SM-BOSS at 5 years showed %EBMIL of 61.1% after sleeve versus 68.3% after RYGB, a numerical but non-significant difference. Across both trials, both procedures produced clinically meaningful and durable weight loss, with RYGB showing a small consistent advantage that widens slightly with longer follow-up.

Theme 2 — Metabolic Effects and Type 2 Diabetes Remission

The STAMPEDE trial randomised patients with type 2 diabetes and BMI 27–43 to RYGB, sleeve gastrectomy, or intensive medical therapy. At 5 years, 29% of RYGB and 23% of sleeve patients achieved HbA1c of 6.0% or lower versus 5% in the medical-therapy arm.

Across SLEEVEPASS and SM-BOSS long-term follow-up, RYGB showed numerically higher rates of type 2 diabetes remission and superior hypertension remission. Sleeve gastrectomy is more frequently associated with de novo or worsening gastroesophageal reflux, which is a defining trade-off in modern bariatric surgery outcomes assessment and a recurring driver of conversion procedures.

Theme 3 — Long-Term Mortality and Survival

The 2021 one-stage meta-analysis by Syn and colleagues pooled 174,772 patients from matched-cohort and prospective controlled studies. Bariatric surgery was associated with a hazard ratio for all-cause mortality of approximately 0.51 versus nonsurgical controls and a median life expectancy gain of 6.1 years.

Effect sizes were larger in patients with type 2 diabetes (life expectancy gain ~9.3 years) than in those without (~5.1 years).
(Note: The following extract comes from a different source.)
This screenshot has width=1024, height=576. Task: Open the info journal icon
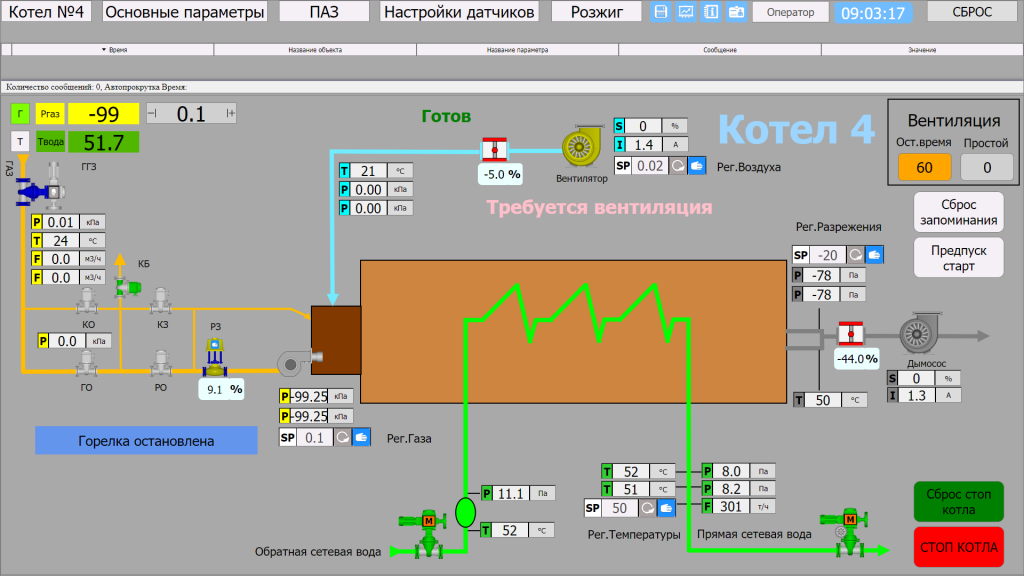(711, 12)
These findings, while observational and subject to confounding by indication, are remarkably consistent across geographies and surgical eras and provide the strongest available signal that durable bariatric surgery outcomes translate into long-term survival benefit.

Theme 4 — GLP-1 and GIP/GLP-1 Agonists Reset the Comparator

STEP-1 demonstrated that semaglutide 2.4 mg subcutaneous weekly produced 14.9% mean weight loss at 68 weeks versus 2.4% with placebo. SURMOUNT-1 showed that tirzepatide 15 mg achieved approximately 20.9% mean weight loss at 72 weeks. These magnitudes approach but do not match the 25–30% sustained loss typical of bariatric surgery.

In the 2025 NYU real-world head-to-head presented at ASMBS, sleeve and RYGB produced approximately 24% total weight loss at 2 years versus 4.7% for semaglutide or tirzepatide users prescribed at least 6 months of therapy. Real-world pharmacotherapy effectiveness is markedly lower than trial-reported figures, reflecting access, adherence, and discontinuation challenges.

Theme 5 — Sequencing GLP-1 RA with Surgery

A consistent observation is that 20–25% of bariatric surgery patients experience clinically significant weight regain by 5–10 years. The Jensen 2023 cohort showed that GLP-1 RA therapy reversed approximately two-thirds of post-surgical weight regain at 6 months in non-diabetic patients. Larger prospective trials are ongoing.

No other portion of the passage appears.